Business remains tepid at Durango Harley-Davidson, but Bird said he’ll use his newly rehired staff to work remotely – using Google Hangouts and other online tools to manage customer relations.
Technicians are still staffing the garage making motorcycle repairs, and the dealership services motorcycles for the Durango Police Department. But retail sales have basically come to a stop. Durango-Harley Davidson will offer interested shoppers a look at new bikes, but it’s now done by appointment only.
The business, like everyone, is doing a lot more cleaning.
In 2019, Harley-Davidson recognized Bird’s operation as the No. 9 Harley-Davidson dealership in the country.
But with the new reality of COVID-19, Bird said all those traditional business laurels have been put in their proper perspective.
“I’ll be honest, you know, we were recognized as the No. 9 dealership in the country out of 600 dealers in the United States. ... That was a huge accomplishment for us,” he said. “But being able to take care and pay my employees – I’ll be able to pay them through like June 7 – I’m more proud and more grateful for that than winning that (award).”
Bird said applying for the PPP went fairly smoothly.
He completed paperwork for the loan April 10 and was funded three days later.
He has known executives with his business bank, Bank of San Antonio, for years.

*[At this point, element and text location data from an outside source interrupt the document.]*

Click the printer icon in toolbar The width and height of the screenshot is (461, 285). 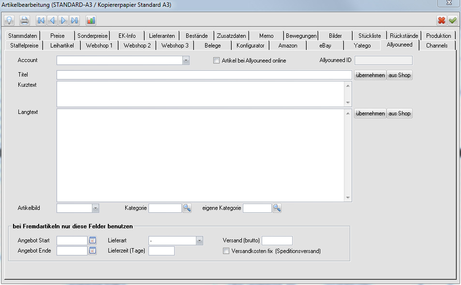(24, 20)
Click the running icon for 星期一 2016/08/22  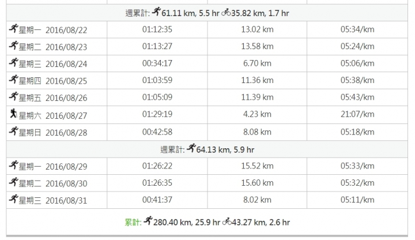tap(13, 29)
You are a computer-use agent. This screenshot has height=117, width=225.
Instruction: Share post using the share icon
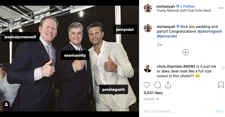point(168,85)
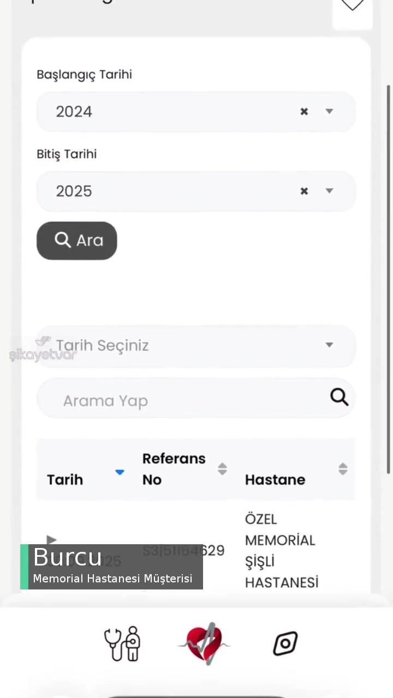Clear the 2025 end date selection

304,191
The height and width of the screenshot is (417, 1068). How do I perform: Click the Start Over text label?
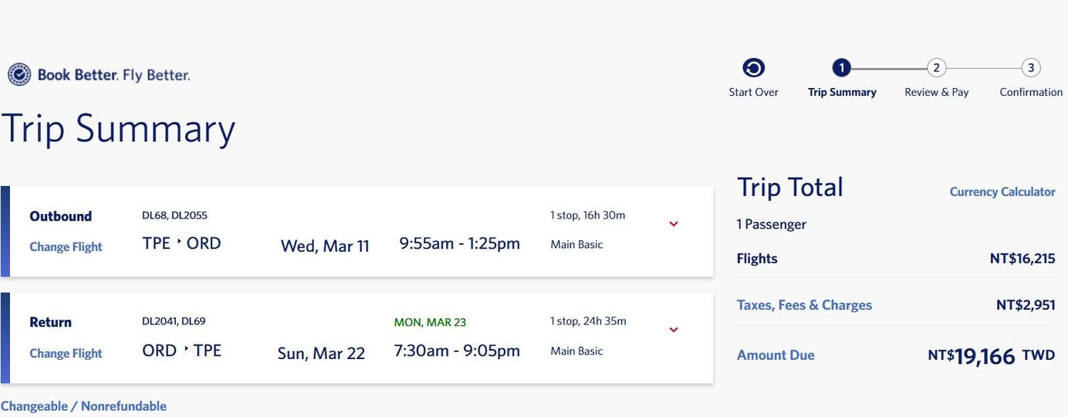click(753, 92)
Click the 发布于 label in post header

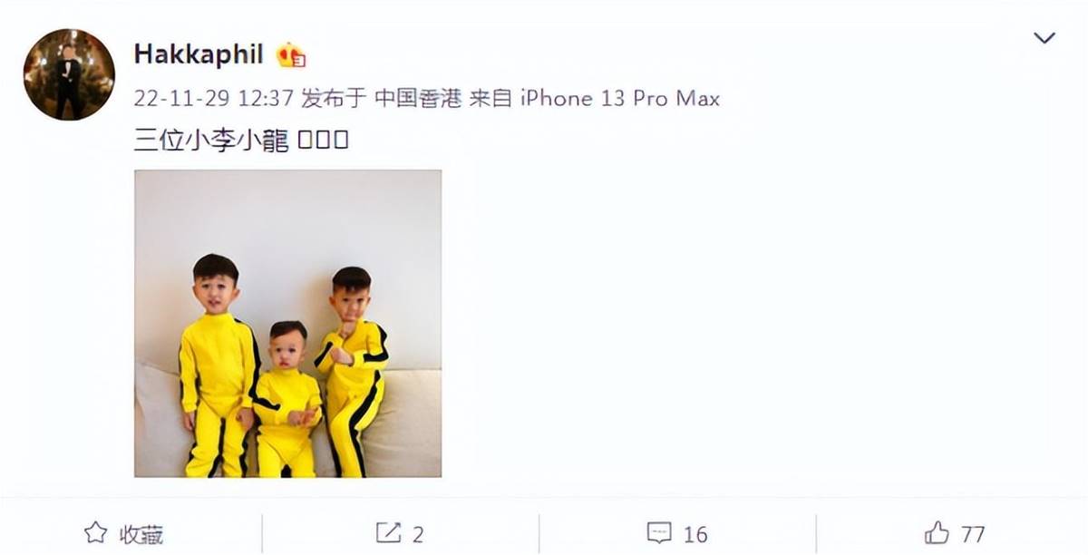click(334, 98)
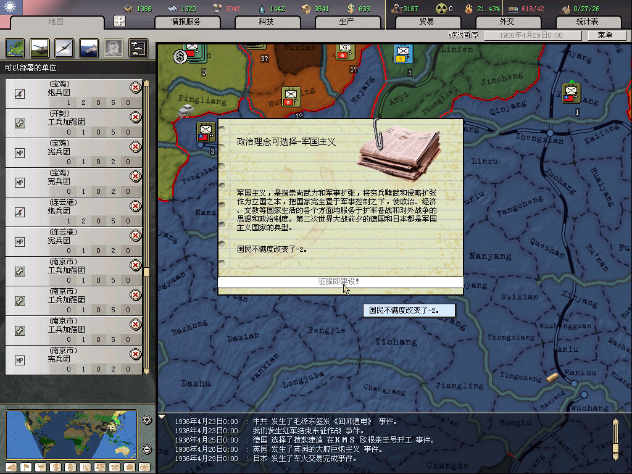Click the Europe map overview icon
Image resolution: width=632 pixels, height=474 pixels.
(15, 48)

“I think this has really demonstrated the importance of having a really good relationship with your bank,” he said. “And I feel really fortunate that I was one of the first ones to get my application in. It was probably a good idea because I heard they ran out of money.”

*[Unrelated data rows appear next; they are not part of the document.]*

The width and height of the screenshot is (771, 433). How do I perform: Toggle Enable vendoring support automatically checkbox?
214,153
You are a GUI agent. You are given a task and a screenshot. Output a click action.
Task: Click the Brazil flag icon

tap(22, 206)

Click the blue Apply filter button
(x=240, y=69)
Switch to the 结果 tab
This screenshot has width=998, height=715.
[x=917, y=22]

Eric Eicher, president of Alpine Bank in Durango, said small-business owners should be getting payroll documentation and expense documentation ready to present to banks eligible to participate in the PPP program so they can move quickly if Congress funds a second round.
It is better for small-business owners to wait before going to a bank to begin processing PPP paperwork because the bank will have to deny the loan if no federal PPP funds are available, which is the current state of the program.
But many business leaders across the country expect additional funding will come through in future COVID-19 relief packages.
Depletion of the PPP fund was something bankers had suspected might happen quickly, Eicher said. “Three hundred and forty-nine billion dollars seems like a lot of money until you think about how many small businesses there are throughout the entire country.”
Eicher suspects Congress will eventually re-fund the program.
“I can imagine there’s probably some pressure on all members of Congress. It’s helping out so much. You know, it was passed unanimously before, and I think we’ll see something sooner rather than later,” he said.
Early on, program requirements were constantly changing, creating some frustrations among small-business applicants and bankers, Eicher said. But by the end of the 13-day period when PPP issued loans, the program’s rules had been set and loans were processed smoothly.
If a new round of funding is approved, loan applications should flow efficiently, he said.
“The brilliant thing about the program, is the SBA essentially turned the entire banking system into their employees by allowing us to originate SBA loans directly through them. So, I basically worked for the SBA for a while, putting their loans together for them,” he said.
“I think it was brilliant, and the largest program ever launched by the SBA in the shortest amount of time.”